The Bellagio 7-card stud game died this past year. RIP. For some of the old players, literally RIP. I suspect the only social security money I’ll ever see came from them 🙂 In any case stud has gone the way of the dodo and Kansas City lowball and I’ll miss it. But for the last 8 years any time I needed money it was a $200 plane flight and two hours away. This may seem like a weird thing to say, but that’s life changing – more specifically backbone inspiring. From that day on I never took shit from bosses, my parents, or much of anyone else really. When your backup plan is to make a couple thousand a day, it gives you some freedom to maneuver on the main plan.
The point of this article isn’t really to tell gambling stories of course. It’s to get you to take some shots when you don’t know if they’ll work out.

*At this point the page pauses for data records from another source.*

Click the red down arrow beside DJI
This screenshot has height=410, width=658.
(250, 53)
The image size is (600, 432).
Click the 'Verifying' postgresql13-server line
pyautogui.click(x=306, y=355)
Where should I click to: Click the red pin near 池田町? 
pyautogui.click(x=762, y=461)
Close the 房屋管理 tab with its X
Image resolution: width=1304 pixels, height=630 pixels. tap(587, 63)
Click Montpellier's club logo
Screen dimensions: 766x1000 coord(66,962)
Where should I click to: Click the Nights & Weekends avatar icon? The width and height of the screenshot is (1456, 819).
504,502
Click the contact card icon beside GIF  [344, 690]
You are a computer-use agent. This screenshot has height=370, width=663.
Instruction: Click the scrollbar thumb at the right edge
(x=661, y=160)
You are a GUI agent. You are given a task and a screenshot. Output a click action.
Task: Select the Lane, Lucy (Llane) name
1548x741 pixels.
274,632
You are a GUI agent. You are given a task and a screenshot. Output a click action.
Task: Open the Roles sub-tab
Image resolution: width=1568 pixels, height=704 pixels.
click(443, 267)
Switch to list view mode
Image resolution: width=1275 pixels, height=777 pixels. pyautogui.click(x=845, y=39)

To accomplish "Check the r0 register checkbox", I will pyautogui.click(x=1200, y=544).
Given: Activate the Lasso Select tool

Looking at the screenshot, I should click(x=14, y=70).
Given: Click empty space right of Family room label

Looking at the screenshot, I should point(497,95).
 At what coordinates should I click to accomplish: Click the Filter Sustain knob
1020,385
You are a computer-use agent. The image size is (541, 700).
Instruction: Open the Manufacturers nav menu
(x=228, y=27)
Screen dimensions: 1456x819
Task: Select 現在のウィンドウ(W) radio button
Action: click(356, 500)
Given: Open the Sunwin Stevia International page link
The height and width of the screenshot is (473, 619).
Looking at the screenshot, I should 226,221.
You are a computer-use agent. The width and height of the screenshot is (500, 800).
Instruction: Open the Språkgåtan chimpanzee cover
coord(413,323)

I stumbled on an intriguing one recently – smoked turkey legs. This is where the readers should riot – what is a blog about trading doing talking about turkey legs? Well, it turns out it costs about $1.50 per leg in ingredients and fuel to make them with a Traeger type pellet smoker. Turkey leg stands at fairs and whatnot sell them for $5.50 or so. I bet a stand on the local pedestrian mall could sell 100 legs during lunch at least 100 days a year. That’s enough to cover 4 hours of employee time per day with hundreds of dollars a day left over. The profit could be $10,000 per year for just a few hours of management a week and one smoker and food stand worth of capital Do I know for sure it would make money? Hell no. Food inspectors and mall vendor permits could kill me. Restaurant union goons could bust up the stand. Turkey prices could skyrocket. I have no idea. But it would only take about $2000 to find out, and if I had even a 10% chance of making $10,000 per year that’s a ridiculously good gamble. The possibility of expansion to more than one stand makes it even better. It’s a gamble I should take. But I’m lazy and like to make my money staring at a screen or sitting at a card table so I haven’t done it.
Maybe someone reading this is smarter than I am and will try it. Get the permits, buy a smoker, hire and employee and find out if there’s money to be made. I don’t know, but then neither do you. As Toby would remind us, it’s stupid not to find out.
OK, I will bite. My trading method is to follow trends after they have shown the first signs of a breakout. Well, trading breakouts is a real b!@tch. No matter how I try to filter them they mostly fail. But when they don’t a good trade can pay for 5-6 bad ones, even more. How this relates to this article? You see, I don’t know if a entry will be at least break even or a full %R loss. I just take it. All it costs is 2-5% of my capital to take the opportunity. It may be a 15+% winner or just another failed trade.
PS I am lazy too. I’d rather make money staring a screen than selling turkey legs.